▶ **What the task asks**: Look through the records that follow. Copy every line containing the word "info".

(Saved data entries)
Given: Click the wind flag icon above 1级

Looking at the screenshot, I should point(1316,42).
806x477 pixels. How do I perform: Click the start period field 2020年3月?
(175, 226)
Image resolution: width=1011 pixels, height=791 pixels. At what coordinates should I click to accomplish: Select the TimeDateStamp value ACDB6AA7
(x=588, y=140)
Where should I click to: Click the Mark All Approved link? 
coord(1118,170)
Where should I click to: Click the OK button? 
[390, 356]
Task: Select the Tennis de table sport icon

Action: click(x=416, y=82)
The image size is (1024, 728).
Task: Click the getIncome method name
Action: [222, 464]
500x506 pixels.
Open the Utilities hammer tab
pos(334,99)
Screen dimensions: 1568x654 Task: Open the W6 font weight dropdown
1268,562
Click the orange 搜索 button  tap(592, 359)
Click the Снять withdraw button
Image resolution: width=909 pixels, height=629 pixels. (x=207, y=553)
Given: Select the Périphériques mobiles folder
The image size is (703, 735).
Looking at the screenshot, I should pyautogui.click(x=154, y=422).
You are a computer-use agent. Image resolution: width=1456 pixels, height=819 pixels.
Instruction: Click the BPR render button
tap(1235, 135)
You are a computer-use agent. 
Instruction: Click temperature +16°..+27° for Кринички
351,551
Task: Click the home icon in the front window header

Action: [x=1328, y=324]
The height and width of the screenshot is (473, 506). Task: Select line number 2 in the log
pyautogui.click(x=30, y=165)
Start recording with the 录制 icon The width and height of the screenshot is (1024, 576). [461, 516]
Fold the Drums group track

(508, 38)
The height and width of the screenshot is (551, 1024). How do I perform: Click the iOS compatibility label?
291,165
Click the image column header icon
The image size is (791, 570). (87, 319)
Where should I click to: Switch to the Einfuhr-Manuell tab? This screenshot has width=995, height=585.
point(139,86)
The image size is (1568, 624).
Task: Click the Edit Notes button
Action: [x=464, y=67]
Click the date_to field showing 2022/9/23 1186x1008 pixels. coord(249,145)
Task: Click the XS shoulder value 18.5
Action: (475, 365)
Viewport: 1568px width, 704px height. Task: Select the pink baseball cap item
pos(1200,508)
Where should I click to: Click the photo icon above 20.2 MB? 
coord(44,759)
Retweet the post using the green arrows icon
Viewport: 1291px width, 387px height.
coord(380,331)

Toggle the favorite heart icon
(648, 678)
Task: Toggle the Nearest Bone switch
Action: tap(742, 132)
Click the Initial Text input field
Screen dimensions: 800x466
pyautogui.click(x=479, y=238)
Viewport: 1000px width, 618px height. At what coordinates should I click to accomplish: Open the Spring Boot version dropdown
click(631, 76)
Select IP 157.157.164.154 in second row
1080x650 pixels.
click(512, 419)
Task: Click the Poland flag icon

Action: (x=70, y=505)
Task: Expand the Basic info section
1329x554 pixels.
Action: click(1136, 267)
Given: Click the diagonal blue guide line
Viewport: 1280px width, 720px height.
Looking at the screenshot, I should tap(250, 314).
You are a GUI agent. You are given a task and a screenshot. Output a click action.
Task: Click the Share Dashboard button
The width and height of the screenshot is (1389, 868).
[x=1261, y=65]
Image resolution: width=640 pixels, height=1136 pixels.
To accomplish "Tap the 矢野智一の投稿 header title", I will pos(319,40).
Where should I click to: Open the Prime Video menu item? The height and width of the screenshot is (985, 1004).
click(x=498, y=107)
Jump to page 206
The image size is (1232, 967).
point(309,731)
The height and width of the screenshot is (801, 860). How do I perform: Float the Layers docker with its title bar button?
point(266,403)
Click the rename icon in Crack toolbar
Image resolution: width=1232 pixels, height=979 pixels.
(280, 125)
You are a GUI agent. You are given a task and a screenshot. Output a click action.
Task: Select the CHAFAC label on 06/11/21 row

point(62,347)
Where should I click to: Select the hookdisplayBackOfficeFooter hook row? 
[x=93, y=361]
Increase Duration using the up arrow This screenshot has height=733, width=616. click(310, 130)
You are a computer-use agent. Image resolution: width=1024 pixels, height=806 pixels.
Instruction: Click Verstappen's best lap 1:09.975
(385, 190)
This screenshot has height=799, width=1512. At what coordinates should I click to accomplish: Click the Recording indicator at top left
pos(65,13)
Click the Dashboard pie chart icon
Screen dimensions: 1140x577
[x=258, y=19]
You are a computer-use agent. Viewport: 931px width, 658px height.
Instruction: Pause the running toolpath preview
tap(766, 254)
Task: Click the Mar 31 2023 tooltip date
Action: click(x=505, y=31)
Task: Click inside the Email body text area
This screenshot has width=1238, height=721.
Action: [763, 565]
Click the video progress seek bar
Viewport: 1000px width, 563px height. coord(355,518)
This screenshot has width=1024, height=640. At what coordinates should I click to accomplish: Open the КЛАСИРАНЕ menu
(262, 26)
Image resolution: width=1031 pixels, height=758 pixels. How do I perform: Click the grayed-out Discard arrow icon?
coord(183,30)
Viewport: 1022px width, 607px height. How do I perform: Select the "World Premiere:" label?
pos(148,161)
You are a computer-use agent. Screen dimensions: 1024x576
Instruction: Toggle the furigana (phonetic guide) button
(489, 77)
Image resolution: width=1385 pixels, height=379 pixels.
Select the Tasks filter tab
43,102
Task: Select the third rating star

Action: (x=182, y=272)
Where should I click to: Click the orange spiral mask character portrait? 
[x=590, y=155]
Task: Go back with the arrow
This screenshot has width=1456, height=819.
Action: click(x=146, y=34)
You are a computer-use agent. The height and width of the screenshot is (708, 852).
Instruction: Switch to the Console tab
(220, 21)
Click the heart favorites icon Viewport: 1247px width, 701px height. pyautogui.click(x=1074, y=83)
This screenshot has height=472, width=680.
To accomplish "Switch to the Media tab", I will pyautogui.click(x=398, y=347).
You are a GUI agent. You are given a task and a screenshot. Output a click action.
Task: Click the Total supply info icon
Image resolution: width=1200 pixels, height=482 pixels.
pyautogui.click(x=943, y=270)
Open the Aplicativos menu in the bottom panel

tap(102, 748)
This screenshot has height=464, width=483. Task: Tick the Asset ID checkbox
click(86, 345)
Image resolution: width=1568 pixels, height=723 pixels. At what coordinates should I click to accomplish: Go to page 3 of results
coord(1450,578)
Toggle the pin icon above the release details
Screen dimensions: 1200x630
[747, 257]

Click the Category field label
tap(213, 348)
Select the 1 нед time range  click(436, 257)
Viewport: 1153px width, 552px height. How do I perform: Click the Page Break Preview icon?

▶ **Task result**:
Task: Expand the Basic info section
Task: Click the Total supply info icon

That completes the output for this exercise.